● PROBLEM TO WORK ON
Copy out each line below that has the word "computer" in it.

● GIVEN DATA
== Segment start ==

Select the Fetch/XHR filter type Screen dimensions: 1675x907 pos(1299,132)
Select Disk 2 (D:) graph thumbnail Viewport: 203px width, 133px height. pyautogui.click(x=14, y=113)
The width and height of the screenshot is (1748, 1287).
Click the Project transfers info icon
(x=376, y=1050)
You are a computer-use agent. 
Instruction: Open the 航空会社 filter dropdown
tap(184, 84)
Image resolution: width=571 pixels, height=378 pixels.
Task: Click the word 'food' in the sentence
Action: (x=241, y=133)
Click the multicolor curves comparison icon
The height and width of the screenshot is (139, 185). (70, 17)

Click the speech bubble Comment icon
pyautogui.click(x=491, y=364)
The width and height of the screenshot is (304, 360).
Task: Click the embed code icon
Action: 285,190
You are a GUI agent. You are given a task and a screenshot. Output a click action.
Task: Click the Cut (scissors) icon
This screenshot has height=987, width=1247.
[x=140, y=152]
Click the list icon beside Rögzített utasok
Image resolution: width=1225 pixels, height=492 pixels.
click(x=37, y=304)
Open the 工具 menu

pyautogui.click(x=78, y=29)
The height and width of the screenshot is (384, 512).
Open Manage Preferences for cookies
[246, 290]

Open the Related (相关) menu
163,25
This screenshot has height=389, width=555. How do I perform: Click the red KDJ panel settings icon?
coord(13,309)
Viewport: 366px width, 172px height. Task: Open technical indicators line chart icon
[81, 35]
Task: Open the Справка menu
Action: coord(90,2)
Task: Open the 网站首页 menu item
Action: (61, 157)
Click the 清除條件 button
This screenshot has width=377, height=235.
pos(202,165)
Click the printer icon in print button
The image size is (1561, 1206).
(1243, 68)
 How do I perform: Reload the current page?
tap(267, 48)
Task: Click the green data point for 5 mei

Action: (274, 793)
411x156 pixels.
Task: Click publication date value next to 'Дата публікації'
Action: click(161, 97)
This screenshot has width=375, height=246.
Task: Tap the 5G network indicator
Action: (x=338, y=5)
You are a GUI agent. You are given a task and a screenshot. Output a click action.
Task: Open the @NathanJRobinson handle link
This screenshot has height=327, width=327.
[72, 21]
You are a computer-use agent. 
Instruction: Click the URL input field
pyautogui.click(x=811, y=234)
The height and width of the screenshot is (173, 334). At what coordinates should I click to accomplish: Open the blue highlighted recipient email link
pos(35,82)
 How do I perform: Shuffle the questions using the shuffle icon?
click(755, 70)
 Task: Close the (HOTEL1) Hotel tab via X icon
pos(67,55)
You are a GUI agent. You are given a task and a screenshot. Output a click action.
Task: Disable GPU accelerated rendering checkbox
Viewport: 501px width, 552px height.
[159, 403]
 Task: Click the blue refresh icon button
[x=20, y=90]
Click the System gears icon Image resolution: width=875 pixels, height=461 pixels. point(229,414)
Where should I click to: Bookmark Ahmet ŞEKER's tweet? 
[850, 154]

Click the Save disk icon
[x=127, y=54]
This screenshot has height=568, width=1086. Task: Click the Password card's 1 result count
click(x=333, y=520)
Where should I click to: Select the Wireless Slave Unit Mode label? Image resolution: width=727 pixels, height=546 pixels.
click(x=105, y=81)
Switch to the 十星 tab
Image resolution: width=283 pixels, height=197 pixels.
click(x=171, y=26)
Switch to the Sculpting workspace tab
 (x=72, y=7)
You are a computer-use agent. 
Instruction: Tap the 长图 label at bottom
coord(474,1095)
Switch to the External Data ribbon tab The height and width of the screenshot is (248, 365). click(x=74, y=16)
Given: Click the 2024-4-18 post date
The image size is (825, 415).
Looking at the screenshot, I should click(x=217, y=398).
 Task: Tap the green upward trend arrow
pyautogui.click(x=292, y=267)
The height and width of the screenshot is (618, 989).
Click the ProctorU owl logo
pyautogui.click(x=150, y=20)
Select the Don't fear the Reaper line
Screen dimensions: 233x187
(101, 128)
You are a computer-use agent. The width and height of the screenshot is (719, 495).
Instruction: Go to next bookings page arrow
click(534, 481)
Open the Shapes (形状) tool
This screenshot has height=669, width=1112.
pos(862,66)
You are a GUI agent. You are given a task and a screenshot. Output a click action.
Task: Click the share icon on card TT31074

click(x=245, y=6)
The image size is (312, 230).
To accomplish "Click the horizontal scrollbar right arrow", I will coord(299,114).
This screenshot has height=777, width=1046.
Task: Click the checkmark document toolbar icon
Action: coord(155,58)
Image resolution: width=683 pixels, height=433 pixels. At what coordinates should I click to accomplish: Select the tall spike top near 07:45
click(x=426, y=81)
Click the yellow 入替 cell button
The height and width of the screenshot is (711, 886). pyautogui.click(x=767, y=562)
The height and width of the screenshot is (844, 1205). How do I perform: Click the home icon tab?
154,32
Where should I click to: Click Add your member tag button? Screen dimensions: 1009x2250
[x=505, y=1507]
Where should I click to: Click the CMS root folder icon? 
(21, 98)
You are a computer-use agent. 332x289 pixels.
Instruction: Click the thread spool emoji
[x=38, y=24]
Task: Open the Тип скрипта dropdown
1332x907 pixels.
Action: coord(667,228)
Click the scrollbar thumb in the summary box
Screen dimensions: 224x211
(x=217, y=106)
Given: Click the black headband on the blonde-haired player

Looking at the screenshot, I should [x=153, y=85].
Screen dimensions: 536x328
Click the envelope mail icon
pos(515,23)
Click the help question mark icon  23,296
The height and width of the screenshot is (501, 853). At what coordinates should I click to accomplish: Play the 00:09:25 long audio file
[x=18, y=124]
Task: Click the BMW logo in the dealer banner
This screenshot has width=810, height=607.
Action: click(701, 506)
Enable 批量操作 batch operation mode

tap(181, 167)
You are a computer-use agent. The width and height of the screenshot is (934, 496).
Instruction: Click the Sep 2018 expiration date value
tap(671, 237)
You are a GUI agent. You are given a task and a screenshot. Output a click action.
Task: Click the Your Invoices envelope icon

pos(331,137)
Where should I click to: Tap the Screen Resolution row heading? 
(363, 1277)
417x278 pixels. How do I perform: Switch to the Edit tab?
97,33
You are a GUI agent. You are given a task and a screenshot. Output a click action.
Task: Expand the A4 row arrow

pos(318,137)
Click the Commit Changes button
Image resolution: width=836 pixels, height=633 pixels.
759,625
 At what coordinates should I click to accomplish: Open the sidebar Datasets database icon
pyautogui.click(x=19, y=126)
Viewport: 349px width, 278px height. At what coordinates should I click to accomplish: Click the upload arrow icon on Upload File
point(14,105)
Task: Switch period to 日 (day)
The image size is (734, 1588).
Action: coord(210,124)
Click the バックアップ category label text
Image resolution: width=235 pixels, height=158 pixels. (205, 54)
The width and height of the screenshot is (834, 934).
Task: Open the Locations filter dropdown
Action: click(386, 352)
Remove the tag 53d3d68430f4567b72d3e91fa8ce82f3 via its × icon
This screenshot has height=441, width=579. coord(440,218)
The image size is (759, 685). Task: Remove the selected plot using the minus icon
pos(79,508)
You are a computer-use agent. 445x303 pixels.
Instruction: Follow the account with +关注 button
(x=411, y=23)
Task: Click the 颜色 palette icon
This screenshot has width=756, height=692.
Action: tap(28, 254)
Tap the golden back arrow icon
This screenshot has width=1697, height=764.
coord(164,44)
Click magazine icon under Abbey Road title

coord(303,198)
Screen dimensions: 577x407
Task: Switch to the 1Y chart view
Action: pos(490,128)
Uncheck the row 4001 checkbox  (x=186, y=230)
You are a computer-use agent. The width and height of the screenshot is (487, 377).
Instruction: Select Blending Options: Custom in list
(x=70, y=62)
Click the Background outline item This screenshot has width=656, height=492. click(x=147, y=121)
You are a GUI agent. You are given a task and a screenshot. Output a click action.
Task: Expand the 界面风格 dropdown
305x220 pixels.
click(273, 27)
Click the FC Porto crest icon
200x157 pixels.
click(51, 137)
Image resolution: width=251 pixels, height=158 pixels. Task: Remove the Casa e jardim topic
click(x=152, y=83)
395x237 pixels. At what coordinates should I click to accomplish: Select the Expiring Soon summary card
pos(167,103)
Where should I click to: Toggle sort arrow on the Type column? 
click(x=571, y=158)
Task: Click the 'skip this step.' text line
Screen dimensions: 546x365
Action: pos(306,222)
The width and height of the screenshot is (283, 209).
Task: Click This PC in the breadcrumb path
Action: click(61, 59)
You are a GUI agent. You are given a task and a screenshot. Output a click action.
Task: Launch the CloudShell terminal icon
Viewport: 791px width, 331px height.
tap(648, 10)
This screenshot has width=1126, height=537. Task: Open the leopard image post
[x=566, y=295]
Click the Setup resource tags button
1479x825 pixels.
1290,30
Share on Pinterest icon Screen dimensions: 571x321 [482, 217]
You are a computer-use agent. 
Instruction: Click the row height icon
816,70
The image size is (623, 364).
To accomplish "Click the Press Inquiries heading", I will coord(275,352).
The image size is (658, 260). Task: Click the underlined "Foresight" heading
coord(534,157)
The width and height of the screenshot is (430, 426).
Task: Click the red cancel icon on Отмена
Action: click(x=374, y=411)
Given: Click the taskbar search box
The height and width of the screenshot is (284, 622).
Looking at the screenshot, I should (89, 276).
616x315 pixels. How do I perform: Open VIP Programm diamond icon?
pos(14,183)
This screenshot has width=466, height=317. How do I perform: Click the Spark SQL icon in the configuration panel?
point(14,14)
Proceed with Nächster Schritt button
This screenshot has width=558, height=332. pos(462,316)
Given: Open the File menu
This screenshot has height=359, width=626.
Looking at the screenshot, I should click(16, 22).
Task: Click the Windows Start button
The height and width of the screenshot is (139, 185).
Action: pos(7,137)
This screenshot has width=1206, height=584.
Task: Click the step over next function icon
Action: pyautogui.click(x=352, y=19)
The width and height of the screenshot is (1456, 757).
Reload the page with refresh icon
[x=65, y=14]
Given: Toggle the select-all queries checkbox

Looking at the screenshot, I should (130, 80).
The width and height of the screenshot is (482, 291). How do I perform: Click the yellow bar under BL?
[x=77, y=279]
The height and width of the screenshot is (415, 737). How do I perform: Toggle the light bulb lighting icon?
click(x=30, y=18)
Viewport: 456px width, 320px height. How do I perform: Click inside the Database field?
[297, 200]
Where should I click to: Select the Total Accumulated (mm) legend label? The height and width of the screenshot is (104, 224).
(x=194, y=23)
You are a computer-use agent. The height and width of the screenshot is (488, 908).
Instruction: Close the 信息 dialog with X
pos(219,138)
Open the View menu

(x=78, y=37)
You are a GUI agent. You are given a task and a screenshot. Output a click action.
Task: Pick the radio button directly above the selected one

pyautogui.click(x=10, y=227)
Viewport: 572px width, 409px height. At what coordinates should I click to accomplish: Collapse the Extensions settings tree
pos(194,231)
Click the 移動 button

== Segment end ==

● RESULT
You are a computer-use agent. 
You are a computer-use agent. 
You are a computer-use agent. 
You are a computer-use agent. The width and height of the screenshot is (719, 495).
You are a computer-use agent. 332x289 pixels.
You are a computer-use agent. The width and height of the screenshot is (934, 496).
You are a computer-use agent. 445x303 pixels.
You are a computer-use agent. The width and height of the screenshot is (487, 377).
You are a computer-use agent. 
You are a computer-use agent. The height and width of the screenshot is (488, 908).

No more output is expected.